I once played in a con game of Urban Shadows where we did all the private chargen stuff before hand. We still spent 2.5 of the 4 hour slot on debt questions and world building. It was awesome, everybody had a great time even though we only got to play out a few scenes. We spent the debrief period talking about how awesome would a game be that was just the character relationship building and world creation bits. So don’t stress too much if you don’t “accomplish much.”. The game is what you make it.


I would take the narrow time box and borrow the idea of epilogues to create the meta for the setting. This short session must not follow the complete three act structure played out.

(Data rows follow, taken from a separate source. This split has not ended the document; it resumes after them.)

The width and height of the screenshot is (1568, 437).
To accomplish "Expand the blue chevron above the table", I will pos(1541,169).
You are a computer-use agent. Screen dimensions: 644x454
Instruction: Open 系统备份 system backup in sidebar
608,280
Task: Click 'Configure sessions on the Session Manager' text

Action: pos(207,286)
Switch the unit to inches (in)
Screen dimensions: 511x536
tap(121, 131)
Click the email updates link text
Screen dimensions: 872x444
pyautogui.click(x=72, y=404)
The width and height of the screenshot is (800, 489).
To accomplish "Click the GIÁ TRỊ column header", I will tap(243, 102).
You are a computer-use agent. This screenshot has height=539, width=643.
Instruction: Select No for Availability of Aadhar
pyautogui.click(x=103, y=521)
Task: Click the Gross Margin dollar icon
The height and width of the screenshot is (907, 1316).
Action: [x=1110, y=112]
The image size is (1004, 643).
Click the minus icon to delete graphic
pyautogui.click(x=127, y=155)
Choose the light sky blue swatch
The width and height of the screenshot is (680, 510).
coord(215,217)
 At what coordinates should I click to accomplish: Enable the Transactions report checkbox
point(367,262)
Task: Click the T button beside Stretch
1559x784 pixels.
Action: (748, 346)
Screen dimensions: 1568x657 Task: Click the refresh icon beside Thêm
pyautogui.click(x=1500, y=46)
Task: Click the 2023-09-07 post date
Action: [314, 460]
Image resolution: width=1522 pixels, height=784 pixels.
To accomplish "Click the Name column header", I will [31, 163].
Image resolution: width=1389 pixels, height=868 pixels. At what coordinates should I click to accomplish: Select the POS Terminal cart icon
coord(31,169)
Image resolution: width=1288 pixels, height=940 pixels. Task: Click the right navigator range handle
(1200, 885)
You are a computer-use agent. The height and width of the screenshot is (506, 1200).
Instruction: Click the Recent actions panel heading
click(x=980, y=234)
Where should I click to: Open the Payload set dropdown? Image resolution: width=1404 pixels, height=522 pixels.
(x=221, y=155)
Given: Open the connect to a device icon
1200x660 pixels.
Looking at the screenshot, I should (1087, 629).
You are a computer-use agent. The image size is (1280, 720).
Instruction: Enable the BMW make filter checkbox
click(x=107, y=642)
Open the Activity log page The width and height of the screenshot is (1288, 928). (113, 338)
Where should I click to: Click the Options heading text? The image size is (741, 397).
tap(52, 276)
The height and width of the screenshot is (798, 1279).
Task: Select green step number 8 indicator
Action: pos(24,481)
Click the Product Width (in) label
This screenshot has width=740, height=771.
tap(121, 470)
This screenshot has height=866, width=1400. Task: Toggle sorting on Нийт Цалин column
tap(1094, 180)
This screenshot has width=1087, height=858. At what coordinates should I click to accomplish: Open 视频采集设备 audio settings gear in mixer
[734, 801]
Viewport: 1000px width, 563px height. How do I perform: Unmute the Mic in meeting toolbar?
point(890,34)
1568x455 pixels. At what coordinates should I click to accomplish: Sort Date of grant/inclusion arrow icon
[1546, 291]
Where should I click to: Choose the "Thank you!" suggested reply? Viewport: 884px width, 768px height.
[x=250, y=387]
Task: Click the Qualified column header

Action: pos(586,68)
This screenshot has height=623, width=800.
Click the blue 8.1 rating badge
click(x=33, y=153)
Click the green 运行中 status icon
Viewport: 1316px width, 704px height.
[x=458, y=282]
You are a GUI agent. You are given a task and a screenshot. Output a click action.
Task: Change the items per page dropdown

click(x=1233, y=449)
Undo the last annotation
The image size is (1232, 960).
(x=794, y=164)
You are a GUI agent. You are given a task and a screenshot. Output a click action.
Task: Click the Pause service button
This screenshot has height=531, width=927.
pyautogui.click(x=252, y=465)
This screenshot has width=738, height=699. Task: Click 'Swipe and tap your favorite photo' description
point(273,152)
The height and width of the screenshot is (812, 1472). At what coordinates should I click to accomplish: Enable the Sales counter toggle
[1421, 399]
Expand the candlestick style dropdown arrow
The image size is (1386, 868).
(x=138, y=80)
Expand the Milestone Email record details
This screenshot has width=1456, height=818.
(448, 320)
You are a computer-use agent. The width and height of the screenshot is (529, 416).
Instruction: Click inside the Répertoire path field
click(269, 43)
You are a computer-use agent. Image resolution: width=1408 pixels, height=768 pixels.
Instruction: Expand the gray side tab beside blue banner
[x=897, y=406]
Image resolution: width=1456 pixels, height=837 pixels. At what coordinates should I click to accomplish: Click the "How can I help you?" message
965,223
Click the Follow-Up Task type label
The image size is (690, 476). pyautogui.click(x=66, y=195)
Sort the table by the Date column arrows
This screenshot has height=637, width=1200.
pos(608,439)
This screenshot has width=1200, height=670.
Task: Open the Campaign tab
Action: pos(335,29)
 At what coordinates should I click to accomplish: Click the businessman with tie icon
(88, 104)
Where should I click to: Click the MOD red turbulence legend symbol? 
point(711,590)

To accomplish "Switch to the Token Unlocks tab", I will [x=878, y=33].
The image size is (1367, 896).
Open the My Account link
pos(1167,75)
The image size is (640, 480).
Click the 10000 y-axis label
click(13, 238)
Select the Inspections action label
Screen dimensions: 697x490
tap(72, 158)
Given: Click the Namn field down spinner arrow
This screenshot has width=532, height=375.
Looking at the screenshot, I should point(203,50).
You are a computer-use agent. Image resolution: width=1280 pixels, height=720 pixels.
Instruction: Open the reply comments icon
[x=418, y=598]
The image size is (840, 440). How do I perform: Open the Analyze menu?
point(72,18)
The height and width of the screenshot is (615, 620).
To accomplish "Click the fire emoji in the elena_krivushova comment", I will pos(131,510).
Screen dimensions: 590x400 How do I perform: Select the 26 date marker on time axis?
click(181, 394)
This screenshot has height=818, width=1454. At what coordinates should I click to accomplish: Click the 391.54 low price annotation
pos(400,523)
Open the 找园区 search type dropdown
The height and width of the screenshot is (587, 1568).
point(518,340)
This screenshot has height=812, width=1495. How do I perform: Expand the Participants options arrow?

I would set it as follows:

  1. Character and Worldbuilding happens offscreen
  2. You prepare an incident which gets the game going and create some questions for yourself
  3. You tell the players beforehand that the goal of the session is only taking a glimpse through a window at the PC’s life.

This leaves every pressure out of the game: it’s not about the solution within the session, it’s about the way towards the solution.

  1. Take a decent amount of time for the epilogues. Ask the players how the think the story will progress and how they would answer your initial questions about the setting. Were the PC’s values challenged at some point? How did they deal with it?

So you should have a decent session and give the PCs room for a satisfying end.

Another way of ending the one shot - if there is the idea evolving during play that they want a second session - is letting the players ask leading questions about what is going to happen in the next session a la »Coming up next episode: Is Tala getting away with her cover story to undermine the organization of EvilCorp? What about the relationship of Alex and Fae now that she noticed her being on the board of leaders at EvilCorp?.." or something like that.

This way you and your players could focus on what is possible during the session without rushing through some prefabricated plot.